§ WORK INSTRUCTION: From the entries below, return only the lines starting at the one that contains "You are a GUI" and ending at the one that contains "Task: Follow the Login link under banner", exactly as they stand.

___ DATA FOR PROCESSING

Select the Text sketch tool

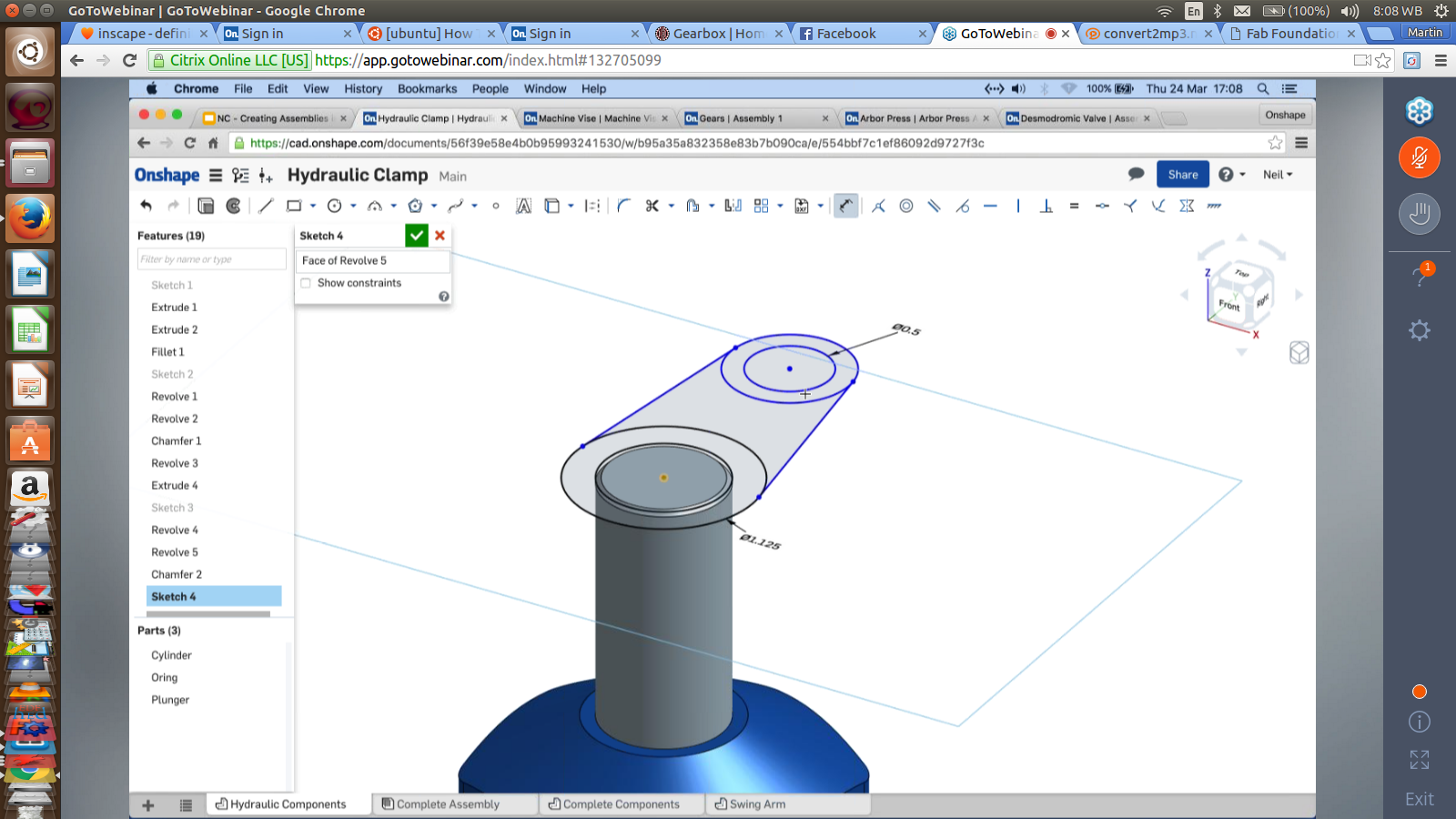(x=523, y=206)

______
___ DATA FOR PROCESSING

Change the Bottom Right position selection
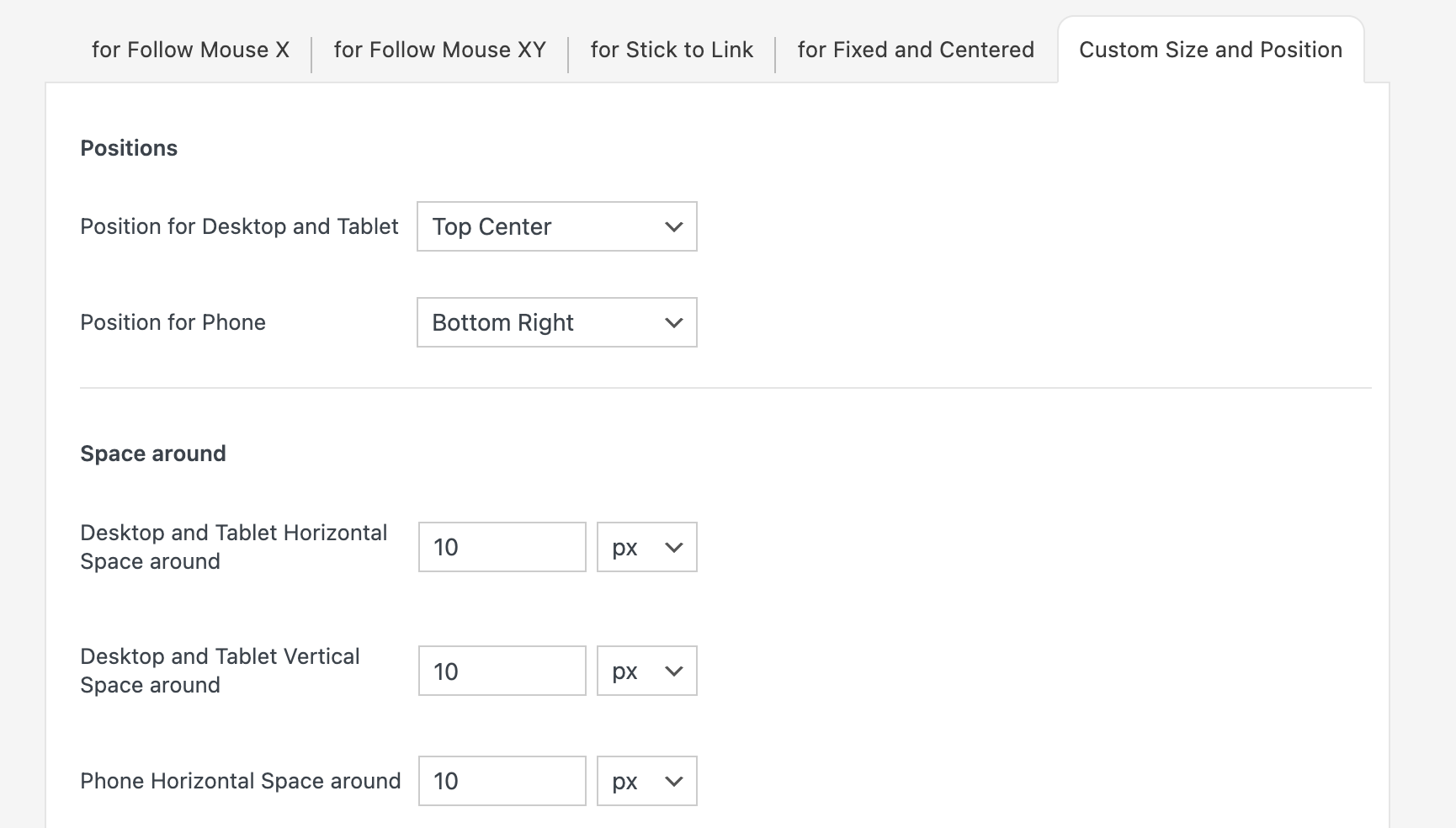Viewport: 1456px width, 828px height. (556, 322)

______
___ DATA FOR PROCESSING

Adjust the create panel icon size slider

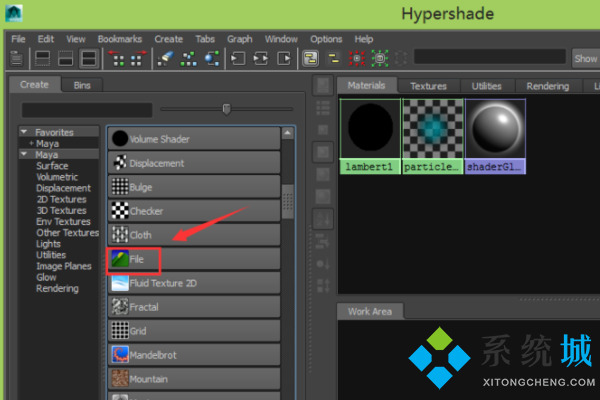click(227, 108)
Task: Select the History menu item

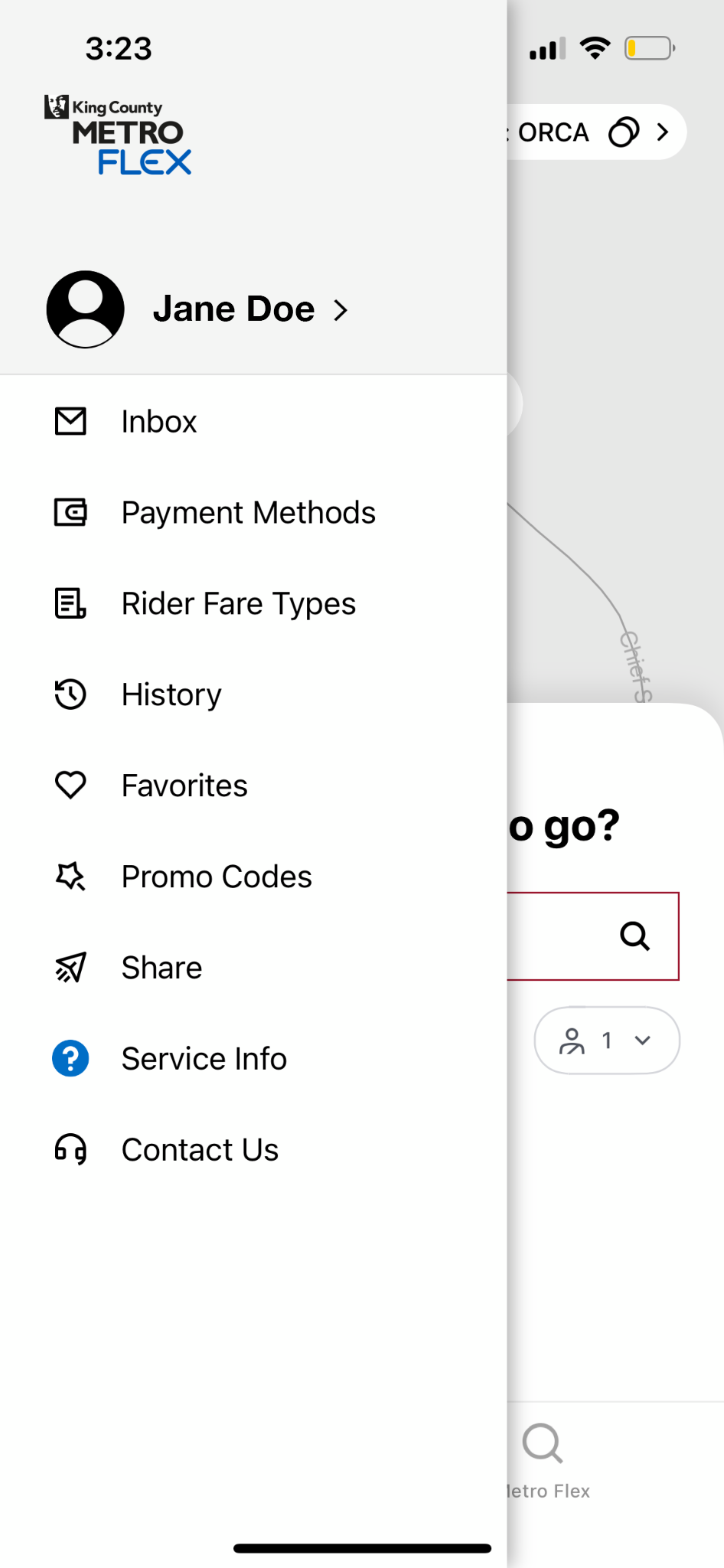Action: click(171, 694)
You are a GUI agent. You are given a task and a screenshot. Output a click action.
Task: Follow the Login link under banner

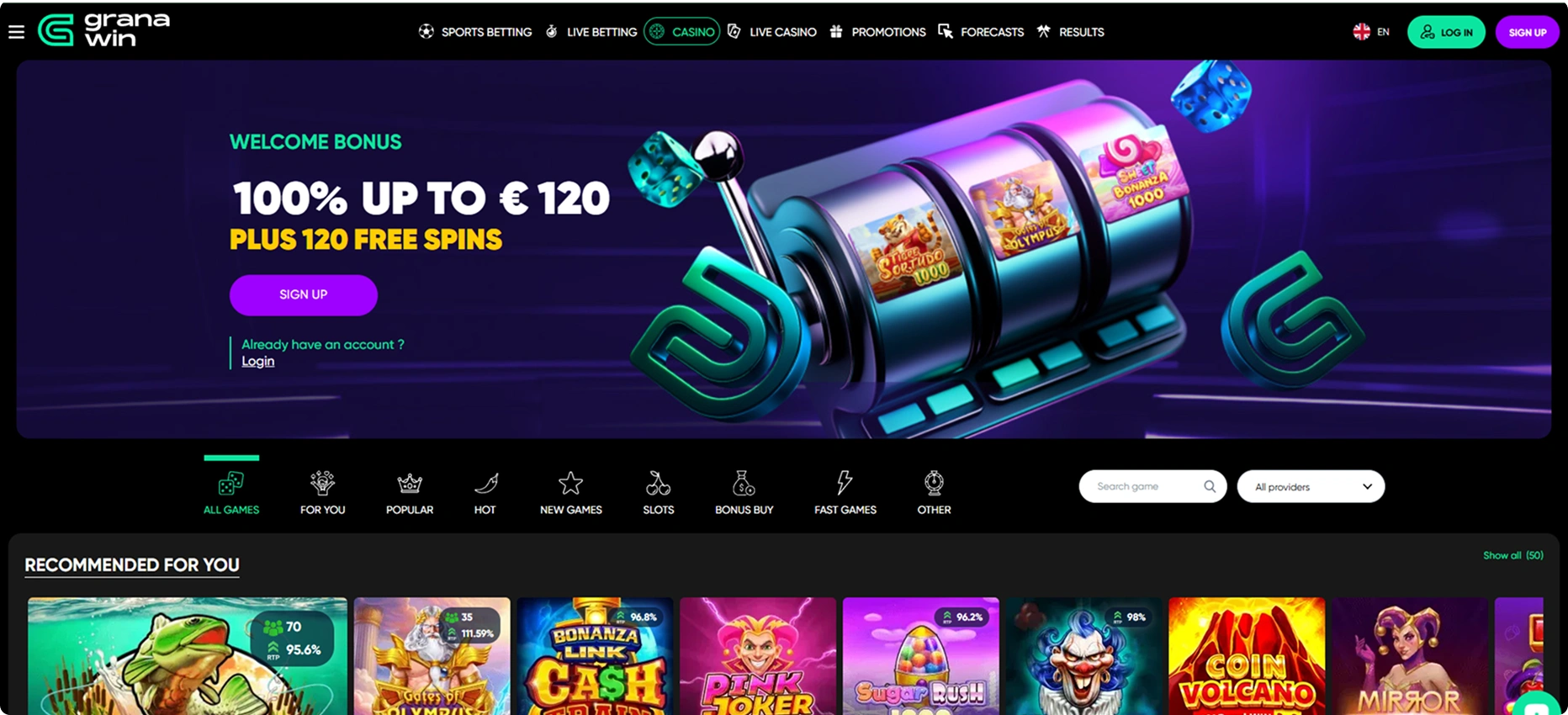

______

§ FINISHED EXERCISE:
You are a GUI agent. You are given a task and a screenshot. Output a click action.
Task: Follow the Login link under banner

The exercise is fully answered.